Gilles et Marguerite sont évidemment heureux d'avoir de la relève. « On souhaitait que nos jeunes reprennent la ferme et on les encourageait à le faire, reconnaît le premier des deux. Par contre, on les a laissés aller travailler ailleurs. On voulait qu'ils découvrent autre chose et voient des modèles différents. »

« Je crois qu'on a su transmettre notre passion à nos enfants, ajoute Marguerite. On leur donne beaucoup de marge de manoeuvre et on s'aperçoit, au fil du temps, qu'ils sont capables de prendre des décisions réfléchies. »

La situation fait également le bonheur des trois enfants impliqués au sein de l'entreprise familiale. « Je trouve qu'on est chanceux d'être les trois ensemble, confie Marilyn. C'est plus facile quand on veut des congés ou qu'on cherche de nouvelles idées. C'est un scénario idéal dans notre cas, à mon avis. »

Notons qu'une personne additionnelle fait partie de l'équipe. Il s'agit du conjoint de Marilyn, Rémi Charest, qui oeuvre à titre d'employé salarié pour la Ferme Vimo.

« Je ne pourrais pas avoir de meilleurs partenaires d'affaires que mon frère et ma soeur », lance quant à lui Christian, visiblement comblé par l'aventure qu'il a entreprise en 2014.

La maturité

Afin que le transfert de la ferme à la nouvelle génération soit une opération couronnée de succès, Gilles et Marguerite ont attendu que leurs enfants soient plus âgé avant de leur vendre des parts.
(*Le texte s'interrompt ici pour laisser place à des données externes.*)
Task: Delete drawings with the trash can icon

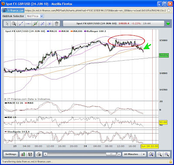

« On préférait qu'ils soient plus matures avant de commencer le transfert de l'entreprise, explique Marguerite. C'est le secret, je crois. Et, pour nous, c'était plus sécurisant de procéder comme ça. »

Si tout va comme sur des roulettes, le groupe d'actionnaires ne sait pas précisément ce que l'avenir lui réserve. Mais on ne les sent pas nerveux du tout lorsqu'ils parlent de l'avenir.
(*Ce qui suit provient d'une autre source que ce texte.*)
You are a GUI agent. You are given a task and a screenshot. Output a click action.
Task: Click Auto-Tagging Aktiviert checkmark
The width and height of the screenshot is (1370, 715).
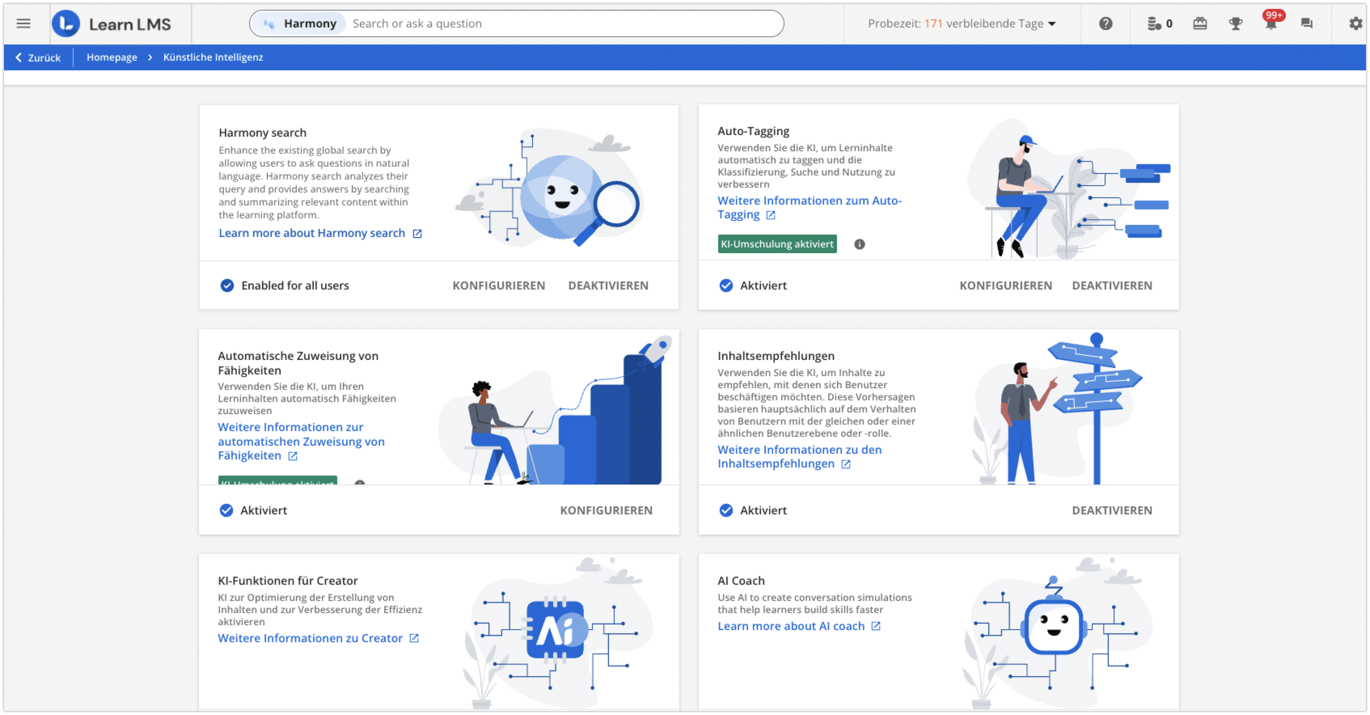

« Ça peut juste bien fonctionner pour nous dans le futur, soutient Pascal. Ma soeur, mon frère et moi, on aime avoir du fun et on se respecte entre nous. On n'a pas de difficulté à bien s'entendre. »

Marilyn précise que ses deux frères et elle-même ne sont pas toujours d'accord lorsqu'ils discutent de la gestion de l'exploitation familiale. « On accepte le point de vue de chacun et ça nous aide à conserver l'harmonie », indique-t-elle.